Required work: Out of the material that follows, write out exactly the lines from the line with "Hvidvin (501, 128)" to the line with "Screenshot is 418x2576.", both ends included, and no others.

________________

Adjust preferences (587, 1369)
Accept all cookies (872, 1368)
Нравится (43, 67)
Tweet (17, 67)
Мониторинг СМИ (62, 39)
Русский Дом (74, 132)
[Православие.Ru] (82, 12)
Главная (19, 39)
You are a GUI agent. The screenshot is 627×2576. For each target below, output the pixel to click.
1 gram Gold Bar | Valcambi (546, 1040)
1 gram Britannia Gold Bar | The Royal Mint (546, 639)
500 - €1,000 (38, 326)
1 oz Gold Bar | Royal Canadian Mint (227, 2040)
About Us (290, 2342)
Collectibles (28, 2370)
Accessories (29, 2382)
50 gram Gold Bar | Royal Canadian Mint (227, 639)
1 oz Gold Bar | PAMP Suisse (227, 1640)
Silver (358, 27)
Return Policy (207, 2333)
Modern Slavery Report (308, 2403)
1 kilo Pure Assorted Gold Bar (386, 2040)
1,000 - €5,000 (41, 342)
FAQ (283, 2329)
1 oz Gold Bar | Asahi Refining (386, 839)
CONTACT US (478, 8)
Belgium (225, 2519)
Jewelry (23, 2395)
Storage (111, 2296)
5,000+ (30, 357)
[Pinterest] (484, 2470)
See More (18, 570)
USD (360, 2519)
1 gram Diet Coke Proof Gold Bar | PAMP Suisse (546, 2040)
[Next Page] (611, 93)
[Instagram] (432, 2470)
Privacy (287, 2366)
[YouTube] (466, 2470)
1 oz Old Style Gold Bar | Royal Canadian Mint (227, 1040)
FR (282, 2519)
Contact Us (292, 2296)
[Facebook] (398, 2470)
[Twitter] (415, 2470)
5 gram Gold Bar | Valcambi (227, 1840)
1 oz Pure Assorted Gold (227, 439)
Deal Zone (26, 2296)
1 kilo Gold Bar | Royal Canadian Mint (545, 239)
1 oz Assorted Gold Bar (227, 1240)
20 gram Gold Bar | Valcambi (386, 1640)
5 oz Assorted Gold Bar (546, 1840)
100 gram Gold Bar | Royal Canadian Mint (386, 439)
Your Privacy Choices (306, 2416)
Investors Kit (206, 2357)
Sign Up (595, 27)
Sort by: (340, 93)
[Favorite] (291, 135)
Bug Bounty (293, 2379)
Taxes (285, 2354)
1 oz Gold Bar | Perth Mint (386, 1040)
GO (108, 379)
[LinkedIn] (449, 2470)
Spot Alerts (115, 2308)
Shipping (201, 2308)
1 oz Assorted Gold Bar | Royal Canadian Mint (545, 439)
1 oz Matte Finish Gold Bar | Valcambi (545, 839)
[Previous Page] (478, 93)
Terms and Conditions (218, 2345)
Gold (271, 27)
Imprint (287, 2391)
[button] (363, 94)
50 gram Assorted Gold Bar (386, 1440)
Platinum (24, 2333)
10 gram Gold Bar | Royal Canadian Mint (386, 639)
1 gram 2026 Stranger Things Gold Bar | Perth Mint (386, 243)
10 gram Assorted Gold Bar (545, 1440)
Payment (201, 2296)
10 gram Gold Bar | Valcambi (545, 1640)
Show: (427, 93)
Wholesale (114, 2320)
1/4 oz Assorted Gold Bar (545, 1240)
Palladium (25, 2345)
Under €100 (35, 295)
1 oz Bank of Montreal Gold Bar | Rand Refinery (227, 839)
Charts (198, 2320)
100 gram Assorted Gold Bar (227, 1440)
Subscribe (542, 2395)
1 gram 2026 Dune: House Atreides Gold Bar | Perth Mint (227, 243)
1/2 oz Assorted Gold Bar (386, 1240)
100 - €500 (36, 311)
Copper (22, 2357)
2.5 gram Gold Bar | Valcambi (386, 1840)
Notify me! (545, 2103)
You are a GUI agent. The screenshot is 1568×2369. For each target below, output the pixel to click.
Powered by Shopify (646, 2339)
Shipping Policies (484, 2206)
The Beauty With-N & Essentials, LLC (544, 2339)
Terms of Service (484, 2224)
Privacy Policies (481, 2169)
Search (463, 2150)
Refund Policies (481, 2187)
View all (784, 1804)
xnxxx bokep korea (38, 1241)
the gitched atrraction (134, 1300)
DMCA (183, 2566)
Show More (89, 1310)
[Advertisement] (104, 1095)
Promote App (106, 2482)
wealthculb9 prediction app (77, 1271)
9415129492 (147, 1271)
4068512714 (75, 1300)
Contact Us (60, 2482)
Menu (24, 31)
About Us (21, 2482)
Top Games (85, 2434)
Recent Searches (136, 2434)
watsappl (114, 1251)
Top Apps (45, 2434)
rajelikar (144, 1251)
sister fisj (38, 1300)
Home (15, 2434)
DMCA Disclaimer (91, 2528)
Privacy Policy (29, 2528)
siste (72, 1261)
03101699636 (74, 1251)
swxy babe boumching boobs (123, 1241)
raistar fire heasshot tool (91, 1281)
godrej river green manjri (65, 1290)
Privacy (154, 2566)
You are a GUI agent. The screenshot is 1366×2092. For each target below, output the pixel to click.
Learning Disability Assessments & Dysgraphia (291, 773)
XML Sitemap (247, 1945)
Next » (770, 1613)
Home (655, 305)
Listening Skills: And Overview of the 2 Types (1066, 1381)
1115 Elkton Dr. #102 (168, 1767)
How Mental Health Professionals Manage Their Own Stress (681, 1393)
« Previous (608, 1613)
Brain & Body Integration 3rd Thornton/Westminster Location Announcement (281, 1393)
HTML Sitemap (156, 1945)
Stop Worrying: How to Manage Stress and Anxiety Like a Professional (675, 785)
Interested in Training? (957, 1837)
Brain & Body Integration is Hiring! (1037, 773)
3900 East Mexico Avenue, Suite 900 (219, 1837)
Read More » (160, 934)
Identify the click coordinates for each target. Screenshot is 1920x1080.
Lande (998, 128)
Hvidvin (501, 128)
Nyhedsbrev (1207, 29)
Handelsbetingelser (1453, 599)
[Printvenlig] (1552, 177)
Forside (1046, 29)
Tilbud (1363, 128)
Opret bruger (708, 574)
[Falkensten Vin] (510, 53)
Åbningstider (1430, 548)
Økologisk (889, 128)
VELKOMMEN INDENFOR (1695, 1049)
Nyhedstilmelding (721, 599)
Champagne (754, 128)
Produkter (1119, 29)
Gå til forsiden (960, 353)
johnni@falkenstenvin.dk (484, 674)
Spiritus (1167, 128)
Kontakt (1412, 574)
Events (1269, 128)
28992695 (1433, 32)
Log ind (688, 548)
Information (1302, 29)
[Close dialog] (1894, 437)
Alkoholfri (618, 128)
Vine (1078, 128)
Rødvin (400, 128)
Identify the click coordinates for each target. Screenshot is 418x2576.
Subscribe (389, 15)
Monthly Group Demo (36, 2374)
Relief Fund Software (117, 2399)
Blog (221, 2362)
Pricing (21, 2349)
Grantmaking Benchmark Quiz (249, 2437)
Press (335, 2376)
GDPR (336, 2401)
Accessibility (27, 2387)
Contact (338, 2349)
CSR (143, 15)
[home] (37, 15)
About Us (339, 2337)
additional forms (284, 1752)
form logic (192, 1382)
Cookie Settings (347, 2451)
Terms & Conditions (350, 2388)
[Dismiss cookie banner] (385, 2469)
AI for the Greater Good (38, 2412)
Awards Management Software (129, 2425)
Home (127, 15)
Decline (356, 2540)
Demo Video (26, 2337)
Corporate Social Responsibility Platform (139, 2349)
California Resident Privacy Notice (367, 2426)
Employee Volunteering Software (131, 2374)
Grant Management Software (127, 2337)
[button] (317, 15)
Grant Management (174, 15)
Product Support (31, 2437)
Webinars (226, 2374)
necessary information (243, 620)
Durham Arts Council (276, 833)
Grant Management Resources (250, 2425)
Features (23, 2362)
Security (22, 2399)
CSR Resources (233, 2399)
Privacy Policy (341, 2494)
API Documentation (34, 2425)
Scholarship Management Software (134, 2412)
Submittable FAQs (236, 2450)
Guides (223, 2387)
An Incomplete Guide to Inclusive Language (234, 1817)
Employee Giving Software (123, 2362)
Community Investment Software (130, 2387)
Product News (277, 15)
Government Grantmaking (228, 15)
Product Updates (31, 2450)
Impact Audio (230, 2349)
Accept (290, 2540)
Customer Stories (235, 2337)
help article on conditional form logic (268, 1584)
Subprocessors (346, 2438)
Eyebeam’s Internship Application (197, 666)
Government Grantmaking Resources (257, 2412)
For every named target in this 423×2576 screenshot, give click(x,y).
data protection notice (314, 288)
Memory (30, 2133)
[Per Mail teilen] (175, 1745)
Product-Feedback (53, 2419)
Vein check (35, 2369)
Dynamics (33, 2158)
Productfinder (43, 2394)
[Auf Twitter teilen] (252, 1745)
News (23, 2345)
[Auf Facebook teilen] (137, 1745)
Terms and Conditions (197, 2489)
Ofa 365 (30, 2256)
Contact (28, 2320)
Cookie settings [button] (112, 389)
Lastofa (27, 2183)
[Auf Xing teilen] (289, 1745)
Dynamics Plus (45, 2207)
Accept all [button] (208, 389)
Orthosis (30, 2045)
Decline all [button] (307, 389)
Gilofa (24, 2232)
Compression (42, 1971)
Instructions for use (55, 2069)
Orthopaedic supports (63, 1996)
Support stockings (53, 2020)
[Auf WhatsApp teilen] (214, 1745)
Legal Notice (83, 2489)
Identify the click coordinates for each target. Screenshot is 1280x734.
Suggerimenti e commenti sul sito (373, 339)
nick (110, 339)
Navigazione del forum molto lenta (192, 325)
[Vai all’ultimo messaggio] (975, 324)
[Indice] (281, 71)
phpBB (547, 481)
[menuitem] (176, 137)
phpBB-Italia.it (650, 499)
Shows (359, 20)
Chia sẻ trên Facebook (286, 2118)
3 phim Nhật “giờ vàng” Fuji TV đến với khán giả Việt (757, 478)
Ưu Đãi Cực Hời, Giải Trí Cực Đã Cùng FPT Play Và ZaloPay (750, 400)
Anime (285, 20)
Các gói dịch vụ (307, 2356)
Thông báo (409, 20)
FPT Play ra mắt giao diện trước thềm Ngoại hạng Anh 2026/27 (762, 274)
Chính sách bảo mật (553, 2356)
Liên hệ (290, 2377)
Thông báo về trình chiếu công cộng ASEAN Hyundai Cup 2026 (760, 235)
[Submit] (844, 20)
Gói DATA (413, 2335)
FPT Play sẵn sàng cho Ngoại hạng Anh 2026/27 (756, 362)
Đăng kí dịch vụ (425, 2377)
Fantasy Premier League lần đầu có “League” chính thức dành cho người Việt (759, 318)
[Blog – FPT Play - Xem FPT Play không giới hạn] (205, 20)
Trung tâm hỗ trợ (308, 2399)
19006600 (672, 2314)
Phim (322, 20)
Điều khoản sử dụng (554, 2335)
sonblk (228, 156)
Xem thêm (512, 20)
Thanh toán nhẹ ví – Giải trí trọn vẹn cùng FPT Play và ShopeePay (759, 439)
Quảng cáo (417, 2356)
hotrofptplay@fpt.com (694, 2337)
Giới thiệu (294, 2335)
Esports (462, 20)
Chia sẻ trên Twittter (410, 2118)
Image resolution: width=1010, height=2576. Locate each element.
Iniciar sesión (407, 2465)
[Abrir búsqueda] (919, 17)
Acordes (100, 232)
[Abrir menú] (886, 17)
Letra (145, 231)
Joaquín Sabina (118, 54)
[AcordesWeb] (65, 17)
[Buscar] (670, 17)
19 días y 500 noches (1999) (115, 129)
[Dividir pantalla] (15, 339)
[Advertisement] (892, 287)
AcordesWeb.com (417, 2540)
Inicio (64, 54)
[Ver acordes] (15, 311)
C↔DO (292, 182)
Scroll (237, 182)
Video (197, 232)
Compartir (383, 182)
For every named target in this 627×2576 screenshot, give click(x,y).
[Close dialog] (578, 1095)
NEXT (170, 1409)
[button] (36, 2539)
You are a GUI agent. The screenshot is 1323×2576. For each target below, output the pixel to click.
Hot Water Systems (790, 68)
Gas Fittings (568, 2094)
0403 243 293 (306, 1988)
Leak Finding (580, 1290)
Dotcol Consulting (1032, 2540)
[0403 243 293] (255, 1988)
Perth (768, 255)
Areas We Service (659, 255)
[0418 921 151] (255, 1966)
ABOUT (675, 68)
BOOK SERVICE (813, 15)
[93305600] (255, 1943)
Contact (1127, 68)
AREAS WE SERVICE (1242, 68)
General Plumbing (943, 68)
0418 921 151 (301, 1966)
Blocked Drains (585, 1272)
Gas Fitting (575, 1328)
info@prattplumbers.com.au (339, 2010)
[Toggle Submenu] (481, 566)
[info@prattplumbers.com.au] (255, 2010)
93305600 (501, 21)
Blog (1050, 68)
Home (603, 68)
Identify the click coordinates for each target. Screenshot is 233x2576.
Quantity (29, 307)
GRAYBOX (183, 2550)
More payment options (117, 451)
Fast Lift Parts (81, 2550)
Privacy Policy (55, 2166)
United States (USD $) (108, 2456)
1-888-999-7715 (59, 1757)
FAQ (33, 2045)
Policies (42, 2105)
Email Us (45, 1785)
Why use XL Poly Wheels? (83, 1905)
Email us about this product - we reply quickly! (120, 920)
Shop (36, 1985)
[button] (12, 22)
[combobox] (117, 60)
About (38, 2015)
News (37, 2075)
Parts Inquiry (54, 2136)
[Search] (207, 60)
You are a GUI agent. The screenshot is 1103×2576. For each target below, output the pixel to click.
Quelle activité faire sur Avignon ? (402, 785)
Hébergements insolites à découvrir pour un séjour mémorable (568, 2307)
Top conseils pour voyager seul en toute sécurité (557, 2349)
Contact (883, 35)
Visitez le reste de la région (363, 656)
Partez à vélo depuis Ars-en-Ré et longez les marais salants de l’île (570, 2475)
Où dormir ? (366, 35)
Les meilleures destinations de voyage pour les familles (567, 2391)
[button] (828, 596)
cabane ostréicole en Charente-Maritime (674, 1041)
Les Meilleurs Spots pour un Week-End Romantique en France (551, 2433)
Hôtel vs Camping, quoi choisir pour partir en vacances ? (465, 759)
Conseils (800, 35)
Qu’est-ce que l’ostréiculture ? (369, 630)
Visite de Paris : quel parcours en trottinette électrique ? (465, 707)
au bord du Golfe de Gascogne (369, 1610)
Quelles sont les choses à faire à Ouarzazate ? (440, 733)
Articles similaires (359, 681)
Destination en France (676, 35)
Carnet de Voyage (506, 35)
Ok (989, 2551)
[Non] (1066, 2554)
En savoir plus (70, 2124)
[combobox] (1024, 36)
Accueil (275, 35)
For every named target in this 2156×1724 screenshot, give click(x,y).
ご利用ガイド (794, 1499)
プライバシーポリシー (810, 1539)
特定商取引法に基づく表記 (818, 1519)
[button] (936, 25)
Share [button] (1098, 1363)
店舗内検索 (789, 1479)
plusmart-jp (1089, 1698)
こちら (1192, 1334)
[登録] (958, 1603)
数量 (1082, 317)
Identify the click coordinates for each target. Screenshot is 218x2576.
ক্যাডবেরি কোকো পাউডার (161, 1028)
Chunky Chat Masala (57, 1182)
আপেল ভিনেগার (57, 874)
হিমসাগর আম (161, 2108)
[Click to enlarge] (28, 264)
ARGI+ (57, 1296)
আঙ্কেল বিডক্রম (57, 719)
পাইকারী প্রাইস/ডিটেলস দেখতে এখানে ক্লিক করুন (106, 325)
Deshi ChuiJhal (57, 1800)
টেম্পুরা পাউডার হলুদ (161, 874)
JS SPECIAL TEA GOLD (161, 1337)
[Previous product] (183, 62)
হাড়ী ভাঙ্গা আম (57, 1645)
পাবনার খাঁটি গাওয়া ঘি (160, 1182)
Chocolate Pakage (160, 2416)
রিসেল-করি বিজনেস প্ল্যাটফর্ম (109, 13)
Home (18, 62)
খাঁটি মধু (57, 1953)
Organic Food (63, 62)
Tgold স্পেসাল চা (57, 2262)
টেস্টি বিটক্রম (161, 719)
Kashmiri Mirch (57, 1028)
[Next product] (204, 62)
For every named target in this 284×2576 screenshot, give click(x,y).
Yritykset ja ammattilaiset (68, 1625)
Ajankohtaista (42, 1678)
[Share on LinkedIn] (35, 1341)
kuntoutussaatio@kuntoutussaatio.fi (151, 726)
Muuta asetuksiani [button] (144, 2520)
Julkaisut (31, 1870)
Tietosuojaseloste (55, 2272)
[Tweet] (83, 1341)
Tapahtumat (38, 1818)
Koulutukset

________________

Result for this exercise:
Hvidvin (501, 128)
Nyhedsbrev (1207, 29)
Handelsbetingelser (1453, 599)
[Printvenlig] (1552, 177)
Forside (1046, 29)
Tilbud (1363, 128)
Opret bruger (708, 574)
[Falkensten Vin] (510, 53)
Åbningstider (1430, 548)
Økologisk (889, 128)
VELKOMMEN INDENFOR (1695, 1049)
Nyhedstilmelding (721, 599)
Champagne (754, 128)
Produkter (1119, 29)
Gå til forsiden (960, 353)
johnni@falkenstenvin.dk (484, 674)
Spiritus (1167, 128)
Kontakt (1412, 574)
Events (1269, 128)
28992695 (1433, 32)
Log ind (688, 548)
Information (1302, 29)
[Close dialog] (1894, 437)
Alkoholfri (618, 128)
Vine (1078, 128)
Rødvin (400, 128)
Identify the click coordinates for each target. Screenshot is 418x2576.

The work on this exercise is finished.